>> START

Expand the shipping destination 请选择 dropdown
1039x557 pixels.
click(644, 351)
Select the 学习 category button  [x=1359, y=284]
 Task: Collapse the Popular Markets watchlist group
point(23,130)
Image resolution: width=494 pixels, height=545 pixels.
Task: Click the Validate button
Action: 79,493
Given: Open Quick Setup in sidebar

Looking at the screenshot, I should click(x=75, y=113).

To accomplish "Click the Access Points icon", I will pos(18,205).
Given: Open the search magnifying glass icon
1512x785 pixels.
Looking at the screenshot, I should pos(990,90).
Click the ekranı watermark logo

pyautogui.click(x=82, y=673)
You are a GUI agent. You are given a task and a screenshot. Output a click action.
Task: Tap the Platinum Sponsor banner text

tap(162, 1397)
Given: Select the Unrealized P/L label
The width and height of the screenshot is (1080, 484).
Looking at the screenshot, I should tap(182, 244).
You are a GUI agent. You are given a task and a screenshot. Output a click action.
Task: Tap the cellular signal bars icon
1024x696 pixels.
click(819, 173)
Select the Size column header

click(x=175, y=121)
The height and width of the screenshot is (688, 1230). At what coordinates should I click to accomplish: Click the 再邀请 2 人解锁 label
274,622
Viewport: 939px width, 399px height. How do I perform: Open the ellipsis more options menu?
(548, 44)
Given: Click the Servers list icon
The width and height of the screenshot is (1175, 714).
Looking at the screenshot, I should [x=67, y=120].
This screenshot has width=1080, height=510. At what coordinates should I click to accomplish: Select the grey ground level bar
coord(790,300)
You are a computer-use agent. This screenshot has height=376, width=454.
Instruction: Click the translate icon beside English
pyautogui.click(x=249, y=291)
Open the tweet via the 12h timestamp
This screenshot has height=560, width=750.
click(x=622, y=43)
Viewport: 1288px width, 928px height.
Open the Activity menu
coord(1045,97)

>> END

-- Exercise --
Please give every line of the items above as a Markdown table with the columns Row and Line, skipping blank lines.

-- Response to this task --
| Row | Line |
|---|---|
| 1 | Expand the shipping destination 请选择 dropdown |
| 2 | 1039x557 pixels. |
| 3 | click(644, 351) |
| 4 | Select the 学习 category button  [x=1359, y=284] |
| 5 |  Task: Collapse the Popular Markets watchlist group |
| 6 | point(23,130) |
| 7 | Image resolution: width=494 pixels, height=545 pixels. |
| 8 | Task: Click the Validate button |
| 9 | Action: 79,493 |
| 10 | Given: Open Quick Setup in sidebar |
| 11 | Looking at the screenshot, I should click(x=75, y=113). |
| 12 | To accomplish "Click the Access Points icon", I will pos(18,205). |
| 13 | Given: Open the search magnifying glass icon |
| 14 | 1512x785 pixels. |
| 15 | Looking at the screenshot, I should pos(990,90). |
| 16 | Click the ekranı watermark logo |
| 17 | pyautogui.click(x=82, y=673) |
| 18 | You are a GUI agent. You are given a task and a screenshot. Output a click action. |
| 19 | Task: Tap the Platinum Sponsor banner text |
| 20 | tap(162, 1397) |
| 21 | Given: Select the Unrealized P/L label |
| 22 | The width and height of the screenshot is (1080, 484). |
| 23 | Looking at the screenshot, I should tap(182, 244). |
| 24 | You are a GUI agent. You are given a task and a screenshot. Output a click action. |
| 25 | Task: Tap the cellular signal bars icon |
| 26 | 1024x696 pixels. |
| 27 | click(819, 173) |
| 28 | Select the Size column header |
| 29 | click(x=175, y=121) |
| 30 | The height and width of the screenshot is (688, 1230). At what coordinates should I click to accomplish: Click the 再邀请 2 人解锁 label |
| 31 | 274,622 |
| 32 | Viewport: 939px width, 399px height. How do I perform: Open the ellipsis more options menu? |
| 33 | (548, 44) |
| 34 | Given: Click the Servers list icon |
| 35 | The width and height of the screenshot is (1175, 714). |
| 36 | Looking at the screenshot, I should [x=67, y=120]. |
| 37 | This screenshot has width=1080, height=510. At what coordinates should I click to accomplish: Select the grey ground level bar |
| 38 | coord(790,300) |
| 39 | You are a computer-use agent. This screenshot has height=376, width=454. |
| 40 | Instruction: Click the translate icon beside English |
| 41 | pyautogui.click(x=249, y=291) |
| 42 | Open the tweet via the 12h timestamp |
| 43 | This screenshot has height=560, width=750. |
| 44 | click(x=622, y=43) |
| 45 | Viewport: 1288px width, 928px height. |
| 46 | Open the Activity menu |
| 47 | coord(1045,97) |